The longer I consider my parents’ new role as global religious leaders, the less I’m surprised by this sacrilegious turn of events. For a decade I’ve watched my mother in filmic roles where she was China-syndromed while investigating melty overheated nuclear power stations… ax-handled by strike-breaking Pinkerton thugs who resented her efforts to organize the loomy weavers of a Deep South textile mill… poisoned Erin Brockovich–style with ground-water tainted by Republican plutocrat Christians allied with the military-industrial complex. Even at this airborne moment, the jetliner passengers surrounding me nibble peanut snacks while watching Alsatian police dogs and racist Klansmen tear the clothing from her flawless bosom.
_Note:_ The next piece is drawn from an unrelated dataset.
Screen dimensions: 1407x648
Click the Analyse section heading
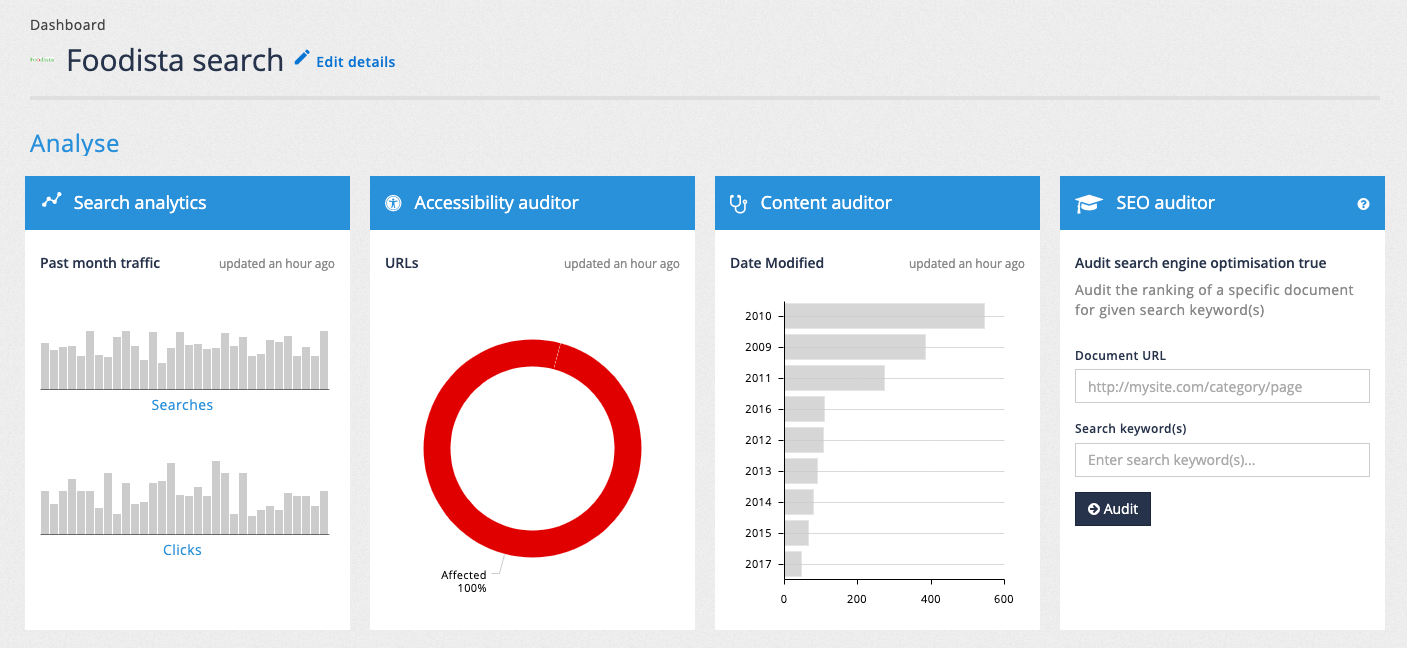(x=74, y=143)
A career of cathartic martyrdoms. Date movies. She’s died a thousand deaths so the members of her audience can live happily ever after.
Yet despite the piercing arrows and savage biting wolves, she returns to us… ever more ravishing. The woman we watch die horribly, she reappears on the red carpet at Cannes looking divine in an Alexander McQueen ball gown. As the spokeswoman for Lancôme cosmetics she’s reborn, glowing with diamonds and good health.
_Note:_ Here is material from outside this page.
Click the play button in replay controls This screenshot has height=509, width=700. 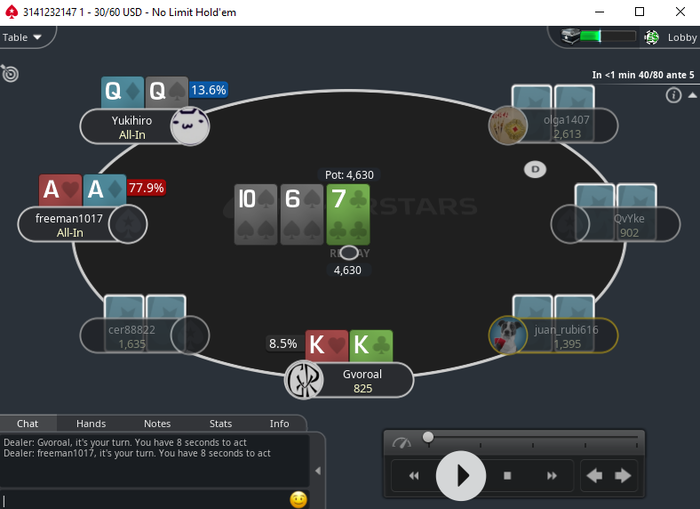coord(461,476)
My point is that Camille Spencer is the closest thing our world has to a secular martyr. She is the saint of our modern era—nothing less than our Moral Compass—ritualistically sacrificed time and time again. She and my dad are the social consciousness of a generation, saving endangered species from extinction, curing pandemic plagues. No famine exists until my parents call it to our international attention and record a hit song, with all the profits going for food relief. This woman whom we’ve seen suffer and survive every cruel atrocity, for years she and my father have determined what’s good and bad for the entire globe. No political figure holds higher moral authority; thus when Camille and Antonio Spencer renounce their nondenominational lifestyle and embrace a single true faith, Boorism, three billion rudderless agnostics are bound to heel to.
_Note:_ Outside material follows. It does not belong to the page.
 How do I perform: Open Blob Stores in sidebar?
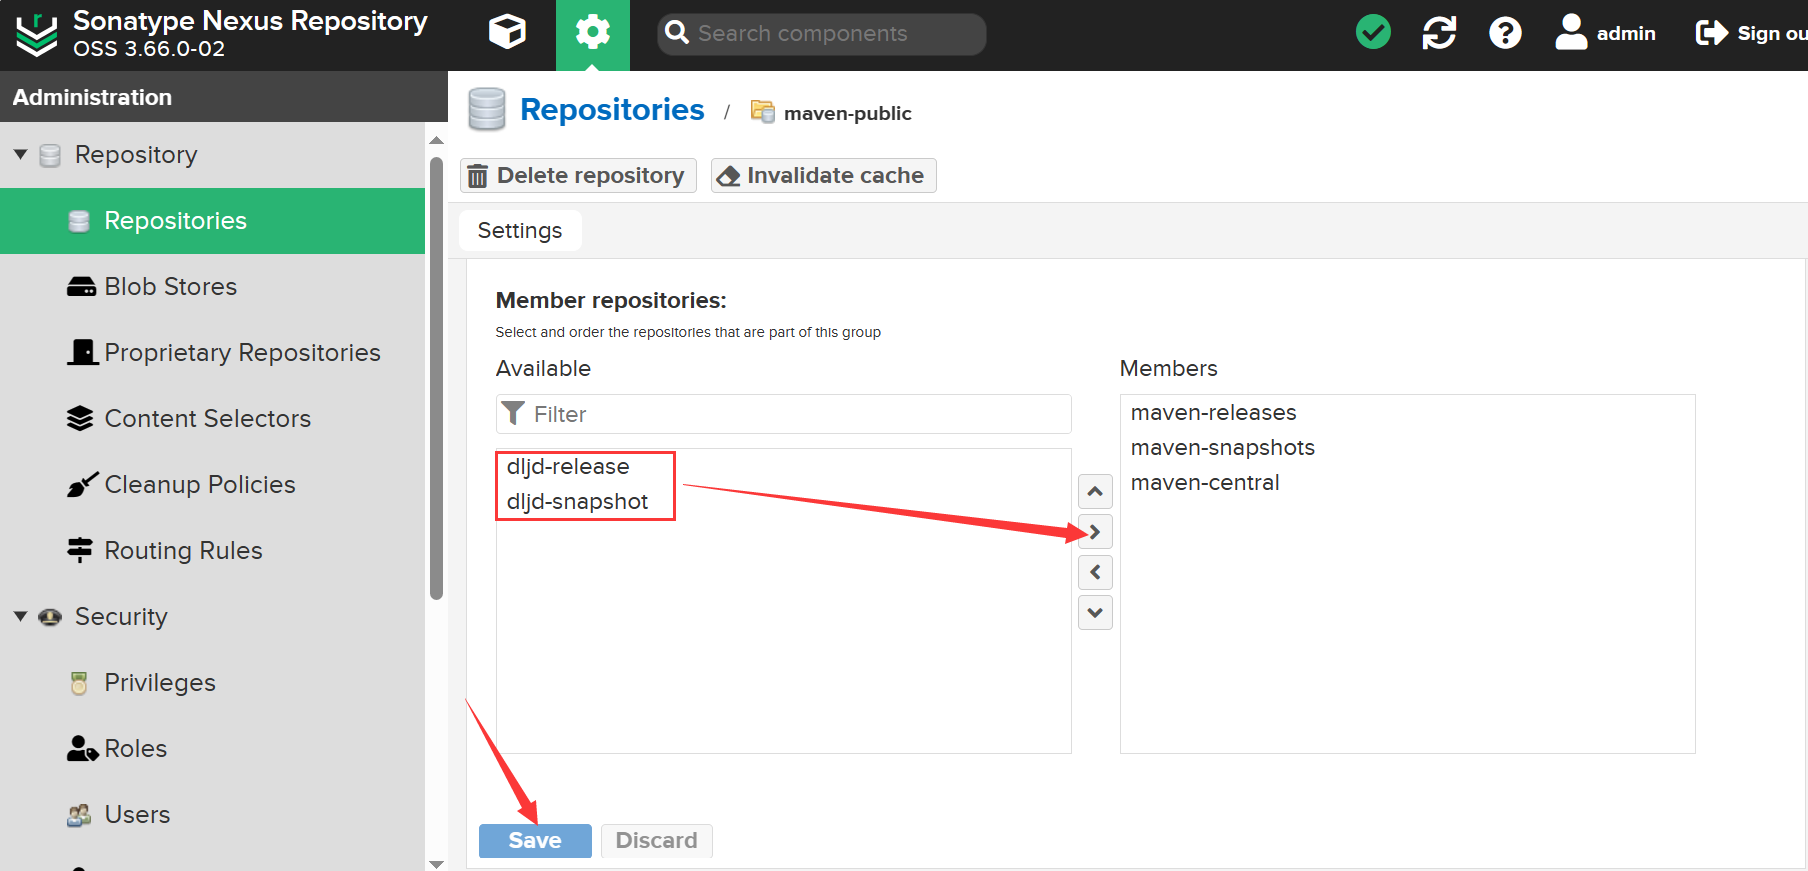click(170, 287)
Thrilled as I am to have the world’s attention, I wish it wasn’t for an ill-considered lie. My blog followers in the underworld advise me that living conditions—living conditions?—in Hades are in rapid decline. Already my calls for more expletives, more belching, more coarseness are resulting in a steady uptick in the number of inbound souls. According to CanuckAIDSemily, these newly dead are arriving with the expectation that they’ll be in Heaven. Not only are they disappointed—but they’re ticked off! Everyone blames me. Everybody’s going to Hell, and they’re all going to hate me. Even worse, they’re all going to hate my parents in every language. Perhaps my dad could handle that, but my mom’s going to hate being hated. She’s a skinny beautiful lady with perfect hair; she’s just not equipped to deal with hate.